Linux Netlink

2023-03-18 17:26:01 浏览数 (1)

When you are writing a linux application that needs either kernel to userspace communications or userspace to kernel communications, the typical answer is to use ioctl and sockets.

当您编写需要内核到用户空间通信或用户空间到内核通信的 Linux 应用程序时,典型的答案是使用 ioctl 和套接字。

This is a simple mechanism for sending information down from userspace into the kernel to make requests for info, or to direct the kernel to perform an operation on behalf of the userspace application.

这是一种简单的机制,用于将信息从用户空间向下发送到内核以发出信息请求,或指示内核代表用户空间应用程序执行操作。

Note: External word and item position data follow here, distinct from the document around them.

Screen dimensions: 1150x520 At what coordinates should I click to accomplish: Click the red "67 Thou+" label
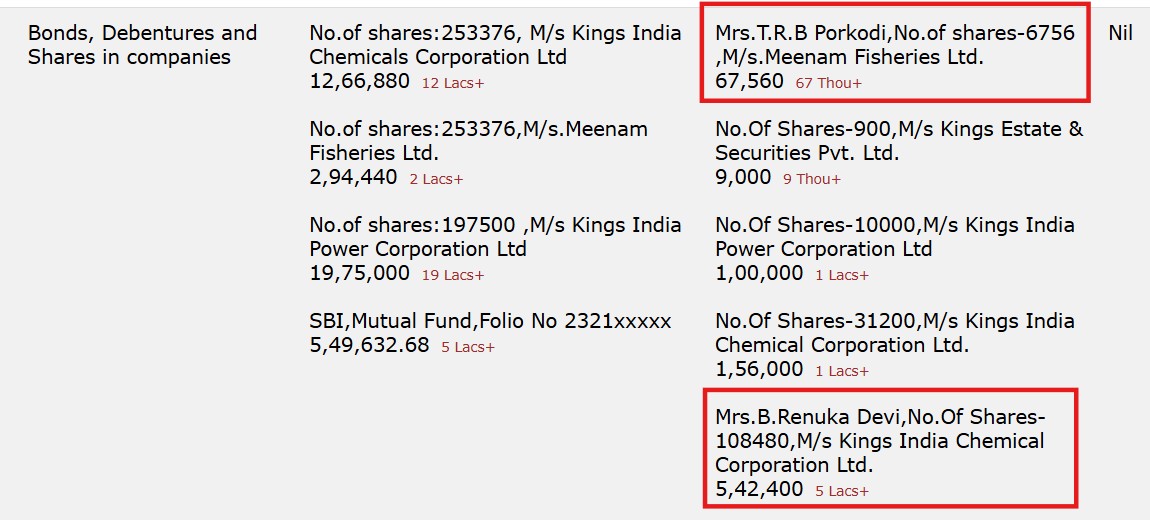click(x=828, y=83)
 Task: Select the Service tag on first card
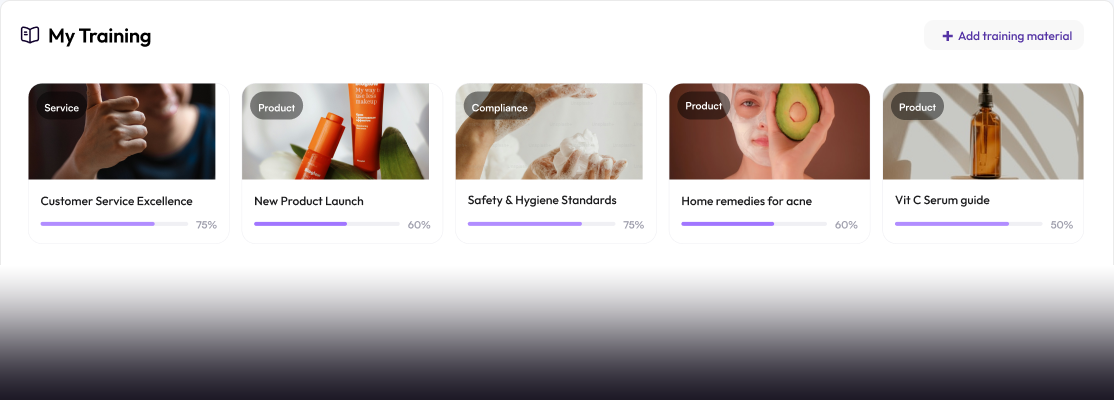click(62, 108)
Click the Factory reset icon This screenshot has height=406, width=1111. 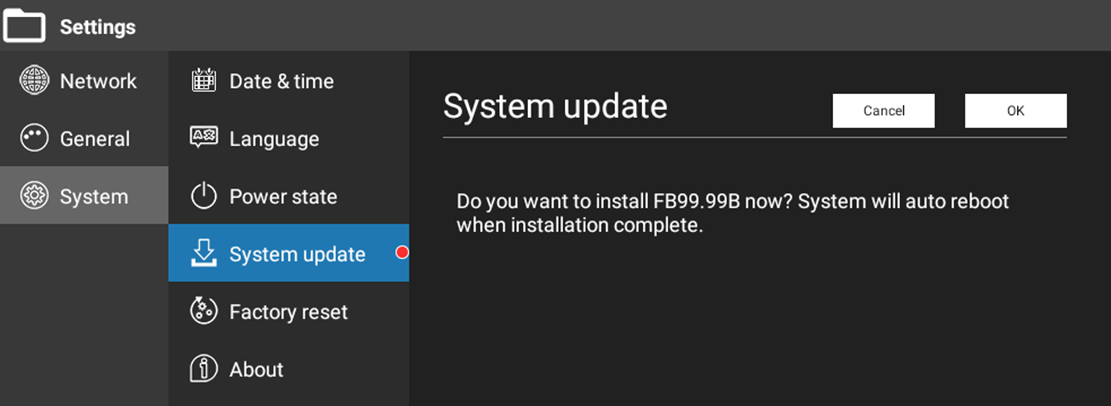(204, 312)
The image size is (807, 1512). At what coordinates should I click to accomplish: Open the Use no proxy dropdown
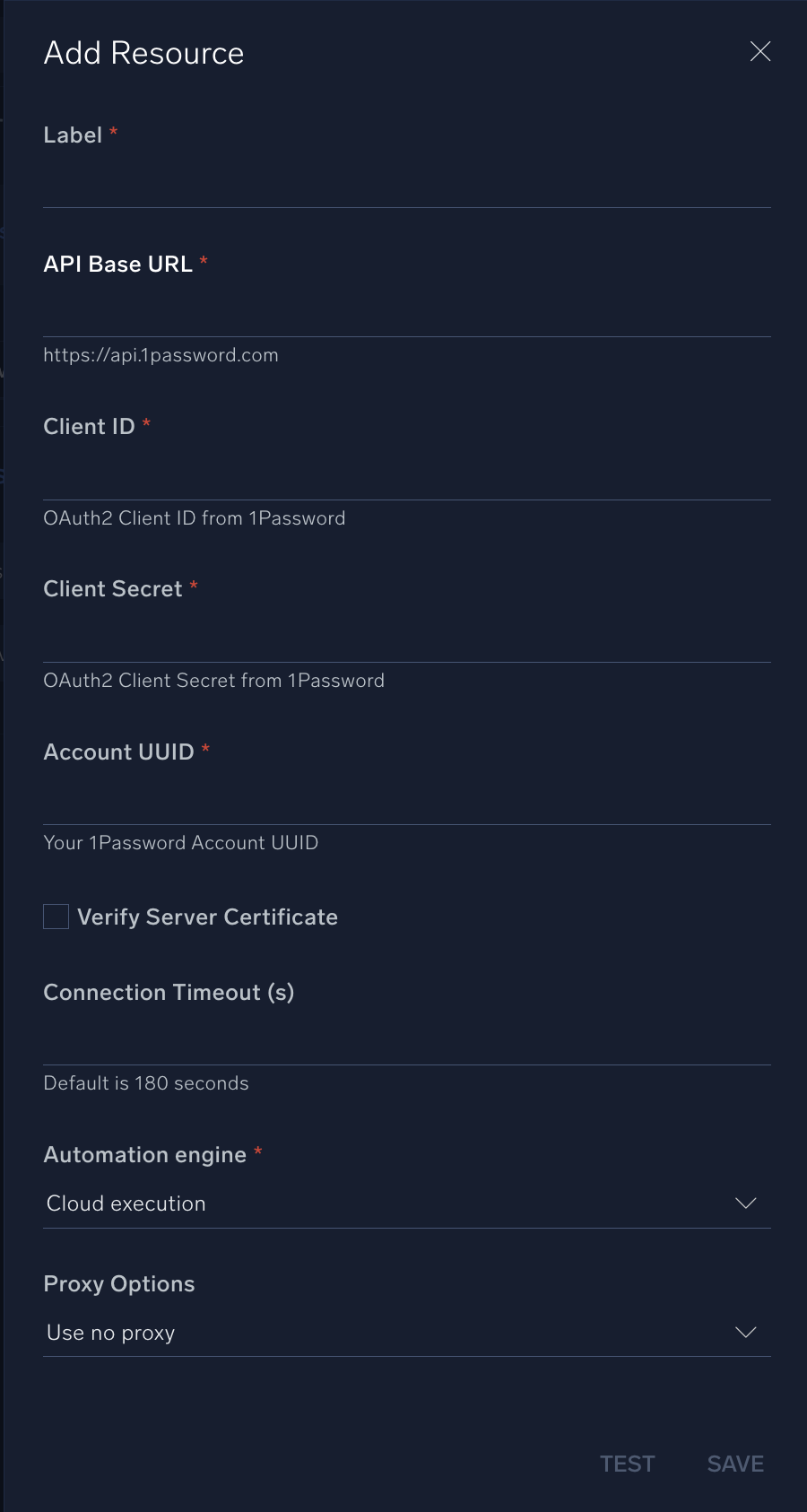(395, 1333)
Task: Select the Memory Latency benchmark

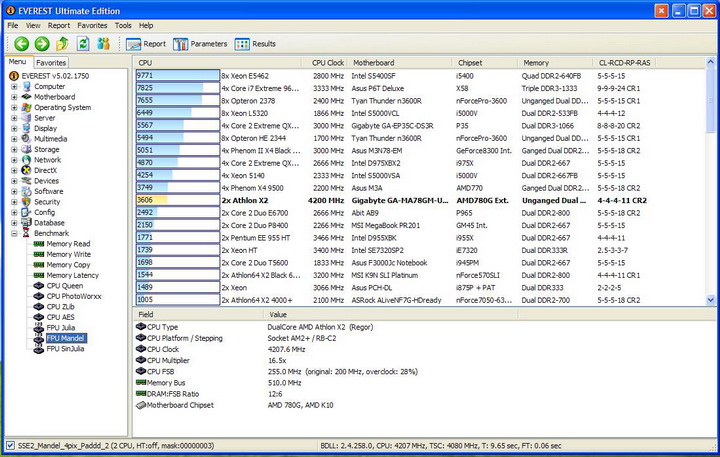Action: [x=72, y=274]
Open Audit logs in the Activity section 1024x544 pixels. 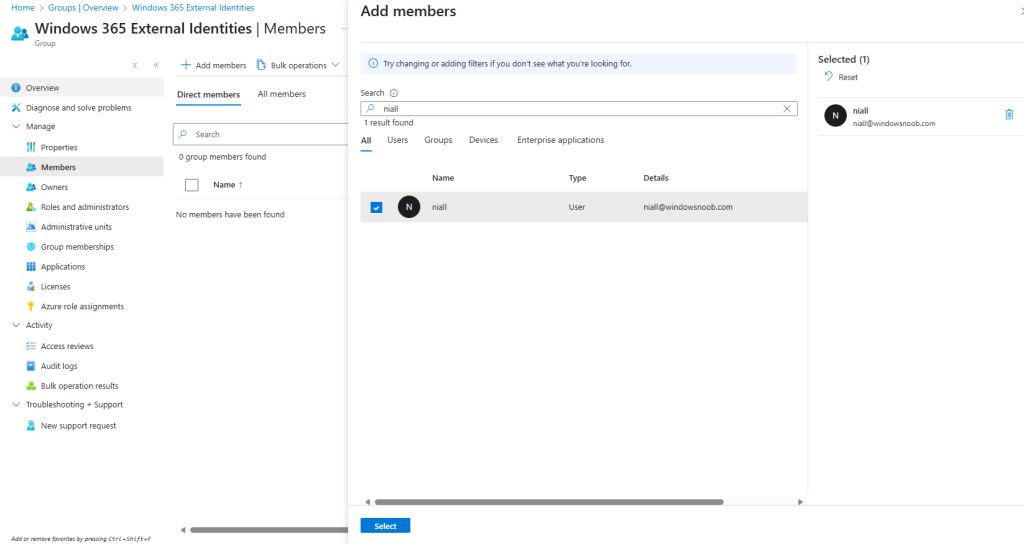point(59,366)
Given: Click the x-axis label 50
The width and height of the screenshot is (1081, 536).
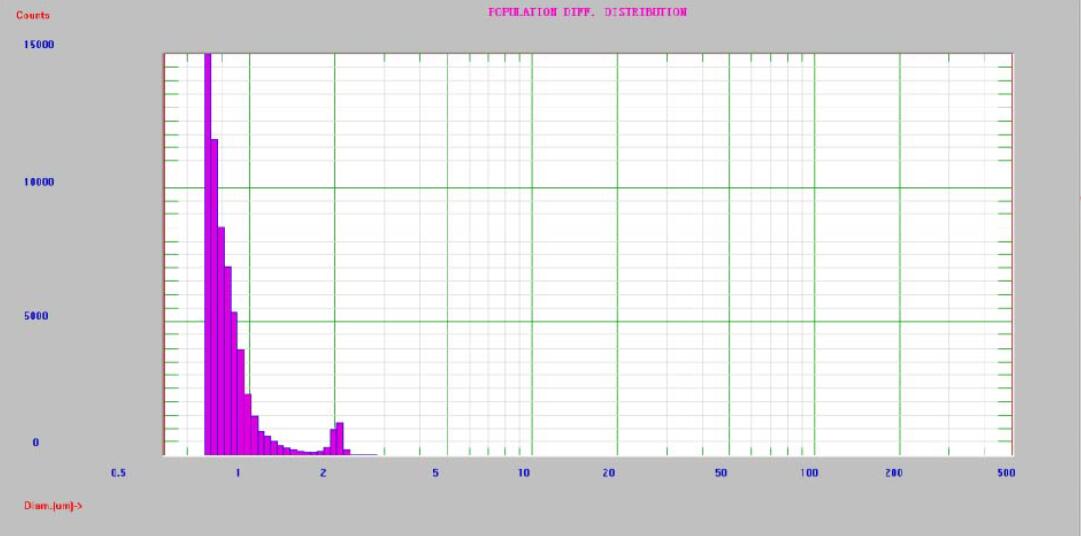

A good example of this type of communications between a userspace application and the kernel can be found in the venerable ethtool config application. Here the tool itself is a userspace application that communicates via sockets to the kernel. The kernel contains the API that the application uses to perform the communications.

用户空间应用程序和内核之间这种类型的通信的一个很好的例子可以在古老的 ethtool 配置应用程序中找到。这里的工具本身是一个用户空间应用程序,它通过套接字与内核进行通信。内核包含应用程序用来执行通信的 API。

Setting a NICs channels 设置网卡通道

Let’s look at an example usecase of ethtool with a modern multi-queue network interface (NIC). Modern NICs have the hardware and ability to use multiple channels for sending & receiving packets. These take advantage of multi-core CPUs to balance the load of transmitting (Tx) and receiving (Rx) traffic. Historically all the traffic (and associated interrupts) was handled by a single core, spreading the workload across multiple cores can significantly improve performance.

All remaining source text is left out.